* BEGIN Source *

I sometimes experience issues with the knime server where a job could cause the cpu usage to spike above 90% for an extended period. This then causes the server to become unresponsive.
I’d like to see which jobs are running at the time to narrow down the flows which need to be checked.
I’ve thought about getting all the jobs that were scheduled like an hour before the spike in cpu usage, but realise a job could have been running on the server for 2 - 3 hours before causing the cpu spike.
Ideally, I’d take snapshots of the executing jobs. If the server becomes unresponsive, I’d know exactly which jobs may have caused the problem and investigate them.
Thanks for the suggestion. I’m trying to get this via the knime API since the jobs sometimes fail at odd hours, like 1am etc. They don’t show up as executing.
I’m planning on getting the executing jobs out of the API and write snapshots in 20 - 30 min intervals to a db. So if failures happen at those odd hours, I’ll know exactly which flows to investigate.
Doing the steps manually won’t work when the server goes down after work hours. I’ve got no traceability when checking it later.
You can use the jobs endpoint via REST GET call http://knime.hq.takealot.com:8080/knime/rest/v4/jobs (also possible via a internet browser) and use the state parameter for each job, this gives you the current state for each job, for example:
Just a small addition that came into my mind regarding the memory peaks: Maybe you should check the heap space size setting of the KNIME Executor (-Xmx setting in its knime.ini file) if this is adjusted properly to the available total memory of your server.
E.g. setting -Xmx32G for a KNIME Server with 64GB total memory.
Best,
Michael
Ah, I understand now. No, there is no way beside limiting the amount of cores/threads in general for a specific executor. Or pin a specific workflow to be executed on a dedicated executor in a distributed executor setup on KNIME Server Large. The options are described here, topics Workflow Pinning and following.
Best,
Michael

* END Source *

_Aim of the exercise_
Please reproduce the forum thread word for word between "You can use" and "64GB total memory.", inclusive. The lines that come next are separate material and have no connection to the forum thread.

* BEGIN Data listing *

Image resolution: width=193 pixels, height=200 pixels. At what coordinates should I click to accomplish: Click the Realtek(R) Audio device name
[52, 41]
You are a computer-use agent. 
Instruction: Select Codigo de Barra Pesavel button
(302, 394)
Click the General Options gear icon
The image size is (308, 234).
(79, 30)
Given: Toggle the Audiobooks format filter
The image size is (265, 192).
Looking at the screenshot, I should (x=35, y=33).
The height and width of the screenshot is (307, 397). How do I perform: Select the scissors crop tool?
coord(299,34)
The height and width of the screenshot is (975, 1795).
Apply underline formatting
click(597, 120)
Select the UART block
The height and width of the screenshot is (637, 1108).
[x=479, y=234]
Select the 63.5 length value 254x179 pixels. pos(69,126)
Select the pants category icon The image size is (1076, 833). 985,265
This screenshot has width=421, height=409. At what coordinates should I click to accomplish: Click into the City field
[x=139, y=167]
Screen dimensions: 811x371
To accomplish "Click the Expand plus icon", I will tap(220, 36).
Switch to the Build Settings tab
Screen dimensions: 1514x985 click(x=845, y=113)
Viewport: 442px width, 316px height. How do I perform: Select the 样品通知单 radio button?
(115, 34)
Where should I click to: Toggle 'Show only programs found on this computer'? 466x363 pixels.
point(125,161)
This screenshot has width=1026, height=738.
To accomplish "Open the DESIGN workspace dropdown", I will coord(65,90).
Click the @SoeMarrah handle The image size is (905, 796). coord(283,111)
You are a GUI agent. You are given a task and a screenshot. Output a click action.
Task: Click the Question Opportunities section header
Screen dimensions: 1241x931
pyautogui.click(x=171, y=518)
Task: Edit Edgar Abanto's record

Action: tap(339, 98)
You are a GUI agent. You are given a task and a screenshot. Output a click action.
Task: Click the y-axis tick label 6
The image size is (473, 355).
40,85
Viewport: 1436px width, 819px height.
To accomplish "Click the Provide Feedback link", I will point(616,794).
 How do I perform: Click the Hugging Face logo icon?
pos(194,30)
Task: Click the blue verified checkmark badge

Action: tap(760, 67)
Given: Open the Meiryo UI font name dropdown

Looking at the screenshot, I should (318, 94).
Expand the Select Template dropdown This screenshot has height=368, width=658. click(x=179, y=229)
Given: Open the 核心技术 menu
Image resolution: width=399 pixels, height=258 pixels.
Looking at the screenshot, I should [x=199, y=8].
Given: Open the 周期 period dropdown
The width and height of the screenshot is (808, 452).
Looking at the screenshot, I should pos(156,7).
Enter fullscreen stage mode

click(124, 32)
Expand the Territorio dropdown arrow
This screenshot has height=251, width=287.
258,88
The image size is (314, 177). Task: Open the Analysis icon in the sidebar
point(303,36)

* END Data listing *

_Exercise result_
You can use the jobs endpoint via REST GET call http://knime.hq.takealot.com:8080/knime/rest/v4/jobs (also possible via a internet browser) and use the state parameter for each job, this gives you the current state for each job, for example:
Just a small addition that came into my mind regarding the memory peaks: Maybe you should check the heap space size setting of the KNIME Executor (-Xmx setting in its knime.ini file) if this is adjusted properly to the available total memory of your server.
E.g. setting -Xmx32G for a KNIME Server with 64GB total memory.